Sorting a slice with external keys


#1

Lets say I have two slices a and b of same size. I would like to sort a with keys contained in b.
Is there an easy way to achieve this ?

What I’ve tried:

  • using sort_by_key: it could be easy if the index of the element was passed to the extraction function, then i would just need to index b with that same index, unfortunately it takes a reference to the element itself.
  • by zipping:
let mut zipped = a.into_iter().zip(b).collect::<Vec<_>>();
zipped.as_mut_slice().sort_by_key(|(_a, b)| *b);
let (sorted_a, sorted_b): (Vec<_>, Vec<_>) = zipped.into_iter().unzip();

Unfortunately this is very cumbersome and requires to copy the two arrays.
I wish there was a function sort_by_index_key where the extraction key would take the index of the current value as its argument to be able to achieve this.


#2

Just a note, because Vec inplements Deref, you don’t have to call as_mut_slice.


#3

It’s tough. The ideal method for this is missing indeed.

Index from ref

However, you can translate a reference to an index.

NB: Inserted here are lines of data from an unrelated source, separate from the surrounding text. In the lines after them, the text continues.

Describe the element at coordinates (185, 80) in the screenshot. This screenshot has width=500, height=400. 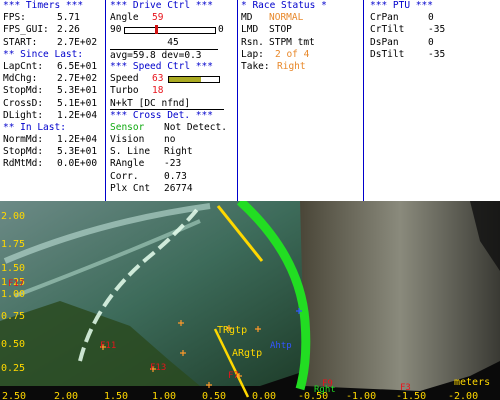
I see `speed-bar-fill` at that location.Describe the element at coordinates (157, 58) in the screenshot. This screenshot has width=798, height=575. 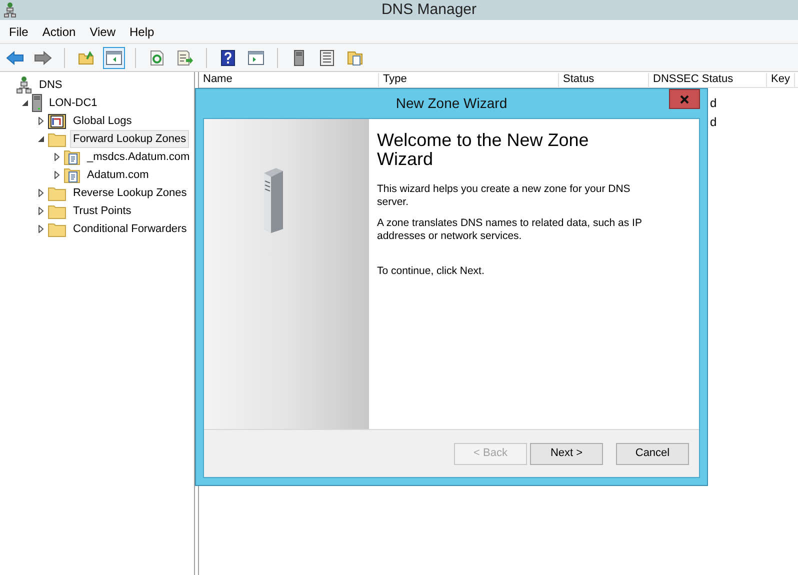
I see `refresh-icon` at that location.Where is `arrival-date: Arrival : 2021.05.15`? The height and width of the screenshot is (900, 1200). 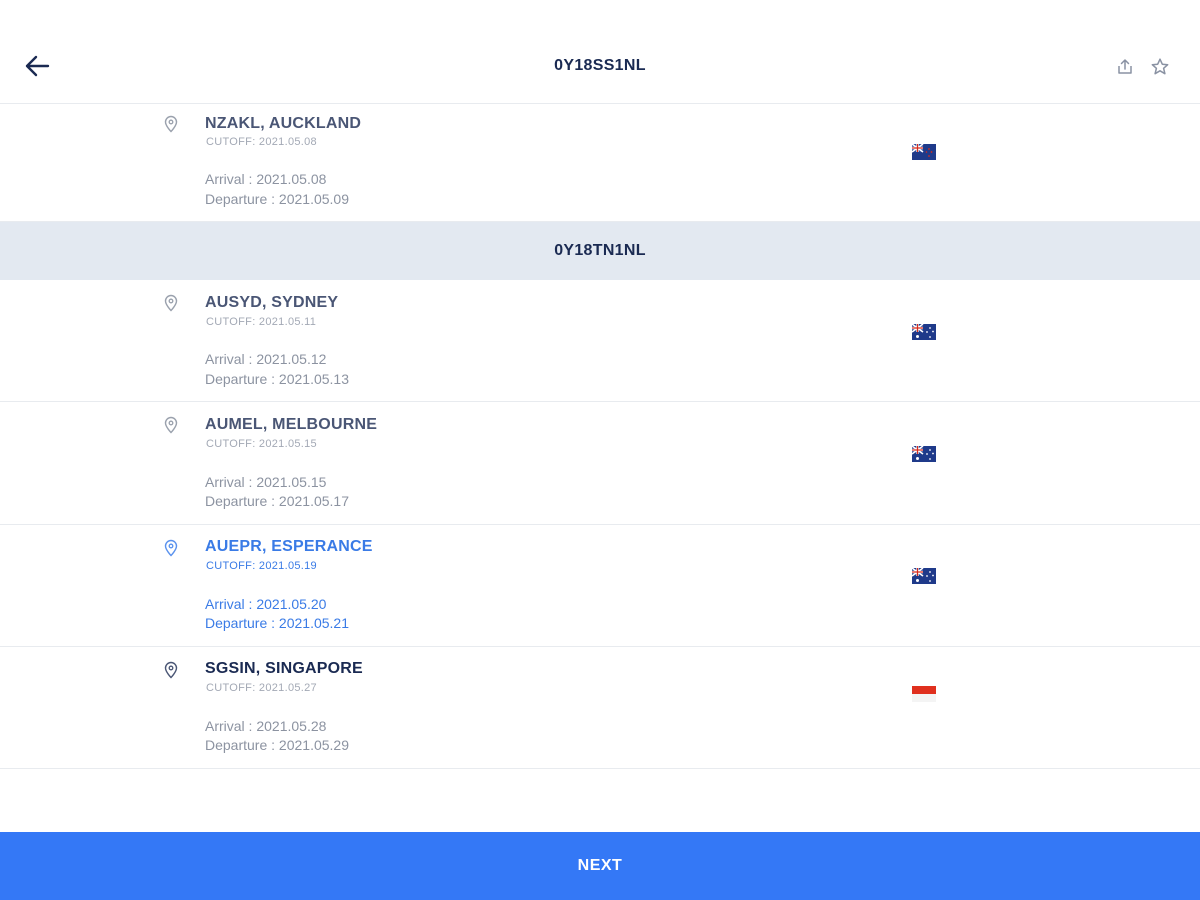
arrival-date: Arrival : 2021.05.15 is located at coordinates (266, 482).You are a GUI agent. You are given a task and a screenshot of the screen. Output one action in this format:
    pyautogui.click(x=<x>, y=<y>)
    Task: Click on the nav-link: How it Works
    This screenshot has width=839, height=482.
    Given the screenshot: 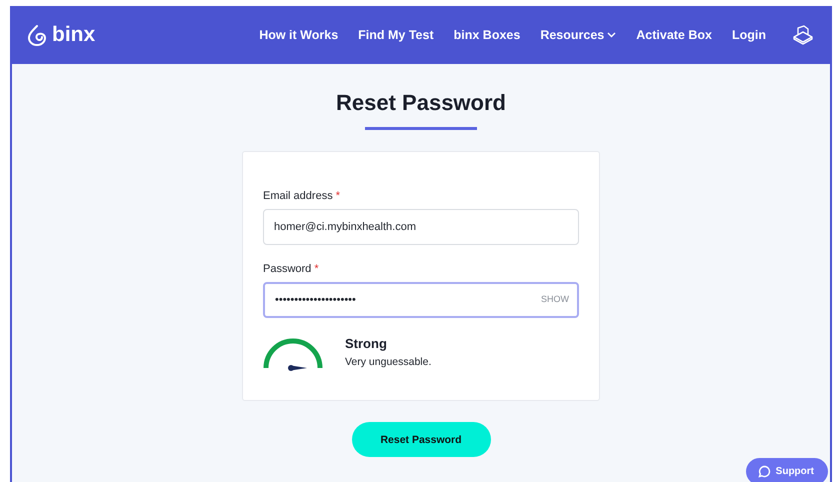 What is the action you would take?
    pyautogui.click(x=298, y=35)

https://play.rust-lang.org/?version=nightly&mode=debug&edition=2018&gist=bae080511b41a00eaa4cb529e4aa76bd

The method is unstable, but you can just copy it to use it on stable: https://doc.rust-lang.org/src/core/ptr.rs.html#1239-1245

Oh wait, that won’t work. Because the elements get swapped, so the indices become useless when sorting progresses.


Your version can be done with a little less copying. You can make a temp array of just the indices (0...a.len()).collect()), sort them, and then make the new a from the indices.


#4

Oh I see. It would require to sort b at the same time so that the indices stay valid throughout the sorting process.

Anyway I’ll go for the temp array solution, thanks!


#5

The answer there suggests using permutation.